YOUR GOAL: Give again, word for word, each line of the data from the first through the one containing "The image size is (947, 832).". Pictures stay out.

STORED DATA:
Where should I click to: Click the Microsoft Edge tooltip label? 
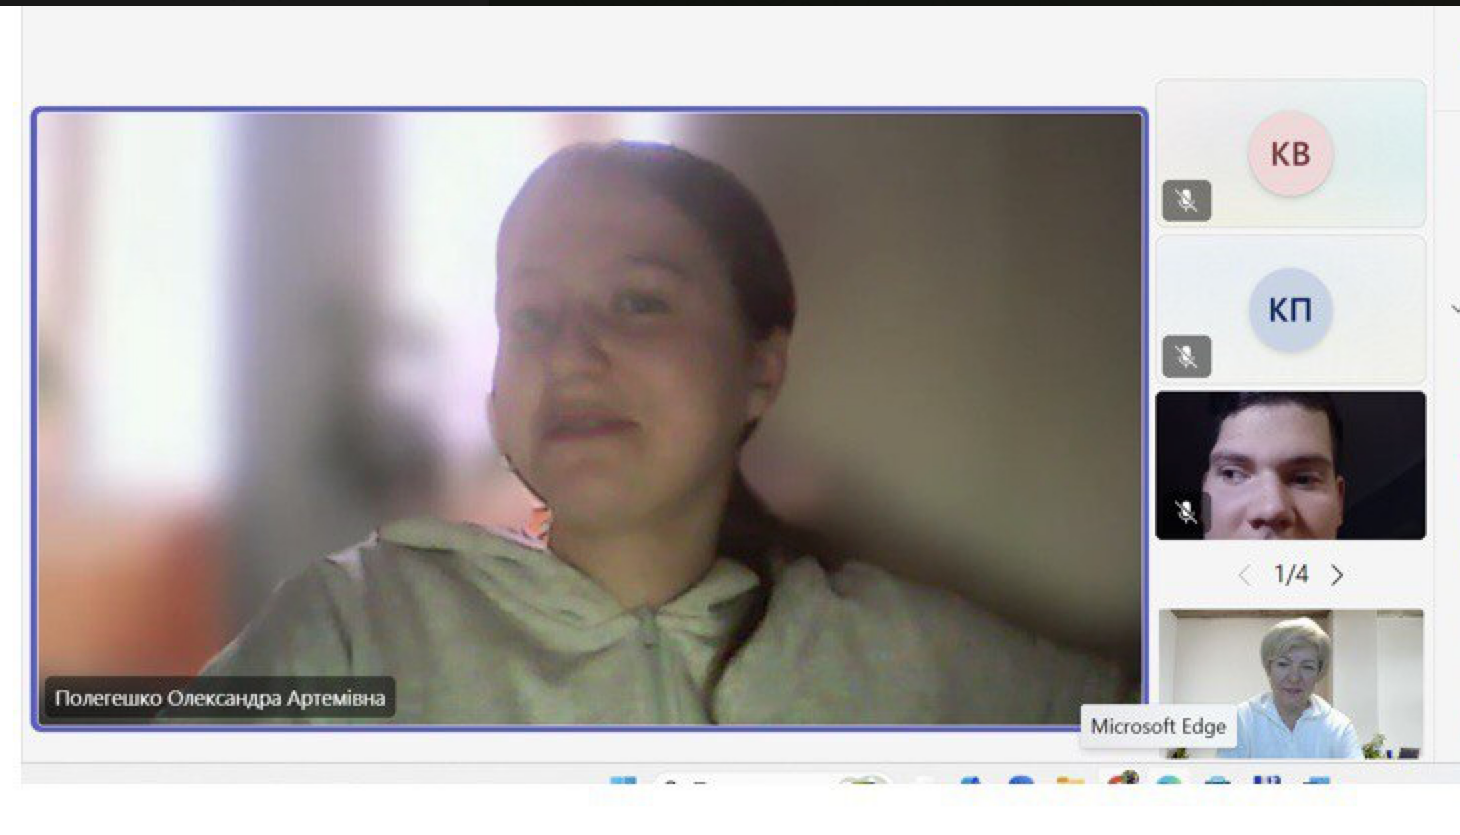[x=1157, y=727]
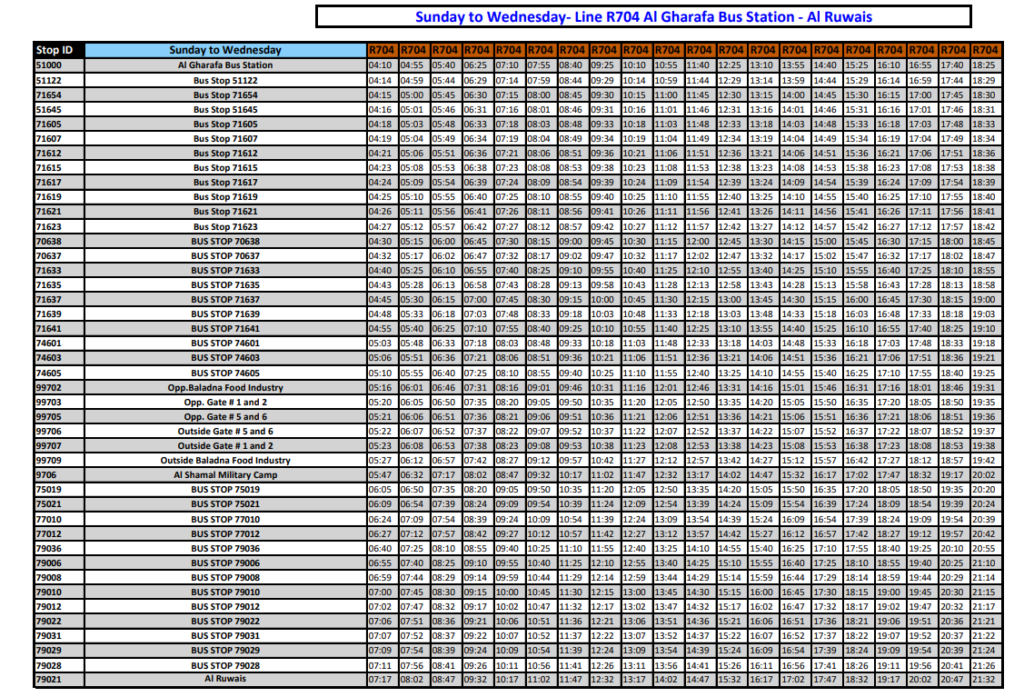Select the Al Gharafa Bus Station name cell
The image size is (1024, 697).
(225, 65)
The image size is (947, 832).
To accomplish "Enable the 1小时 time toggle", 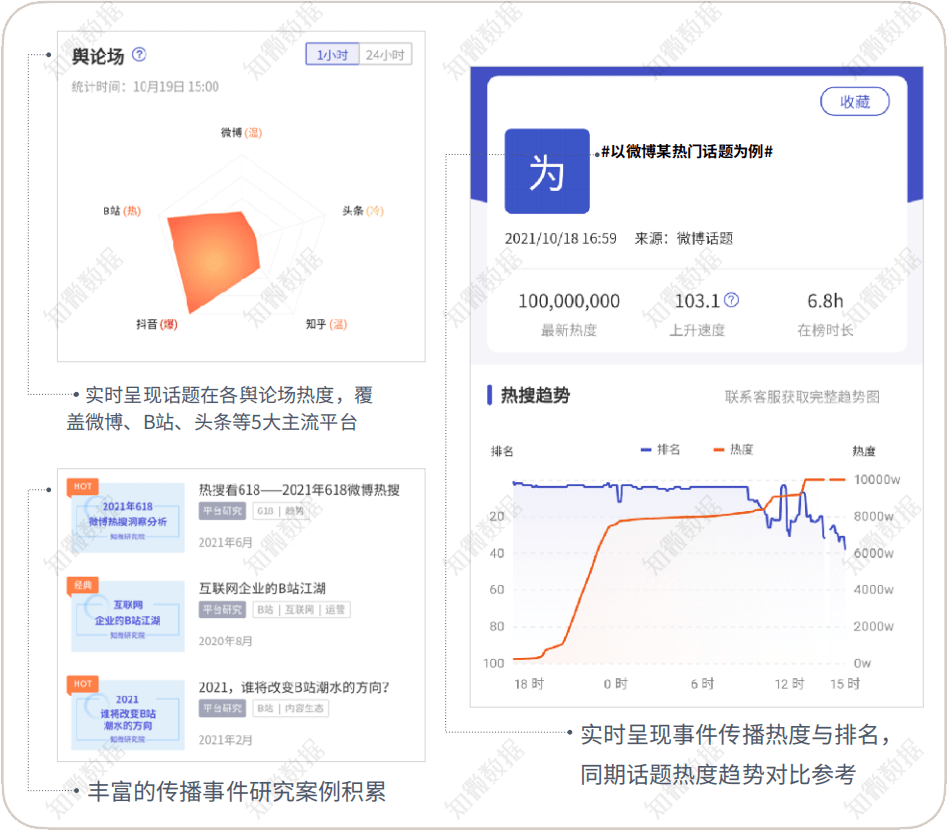I will click(331, 55).
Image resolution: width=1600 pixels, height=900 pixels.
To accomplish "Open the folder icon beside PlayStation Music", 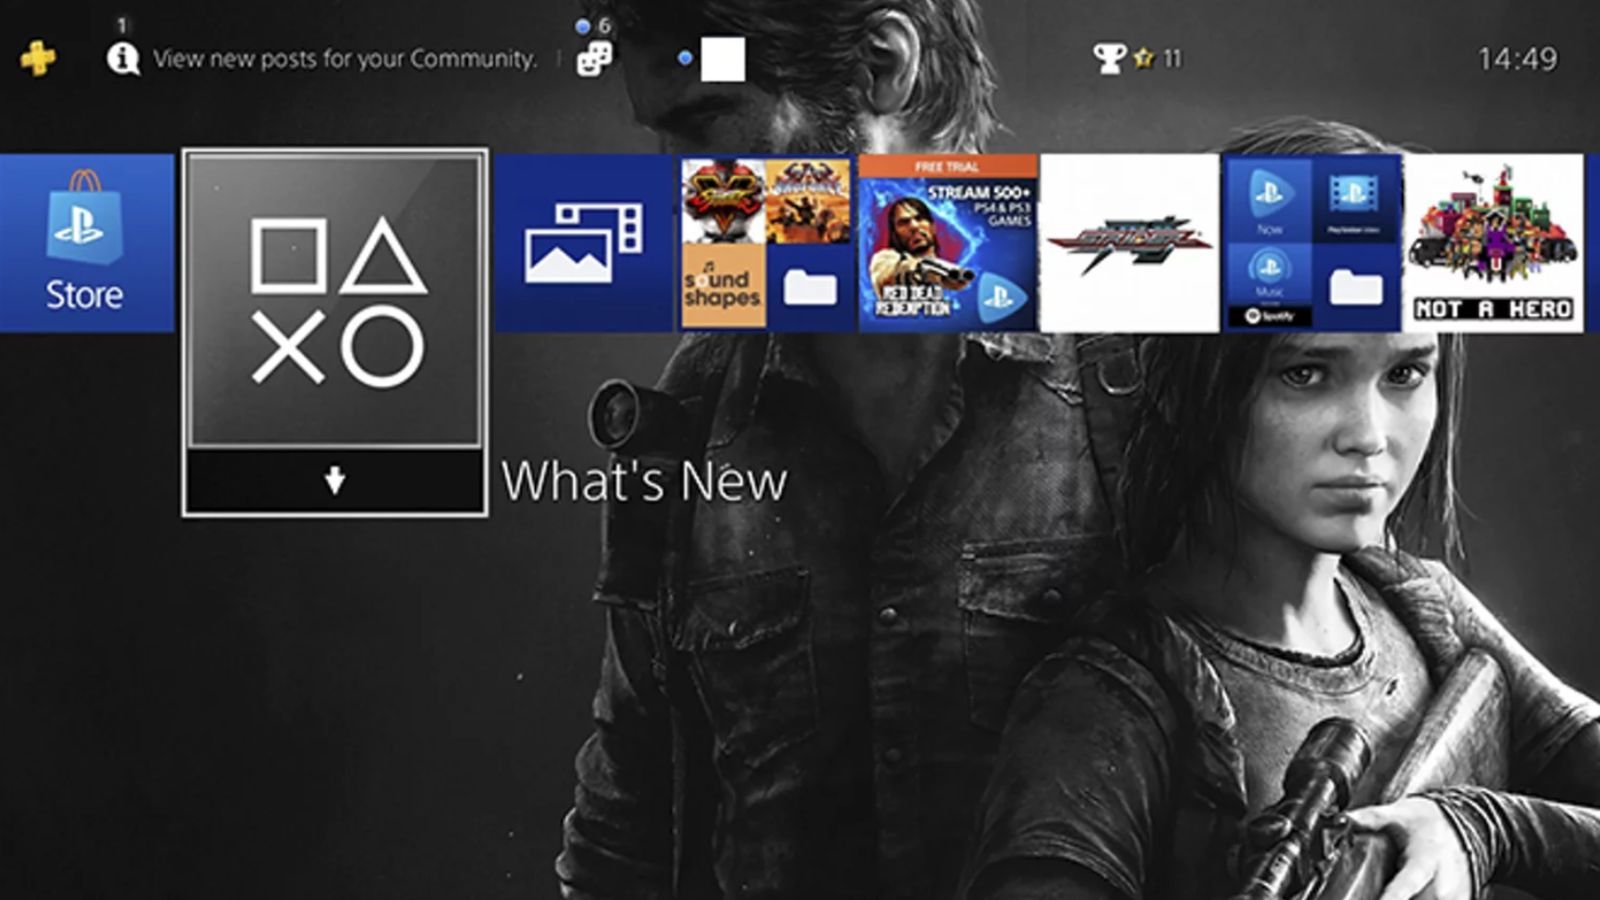I will pyautogui.click(x=1355, y=288).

ANSWER SPACE:
Where should I click to: Click the Microsoft Edge tooltip label? 
[x=1157, y=727]
Select the Al Gharafa Bus Station name cell
The image size is (1024, 697).
(225, 65)
The image size is (947, 832).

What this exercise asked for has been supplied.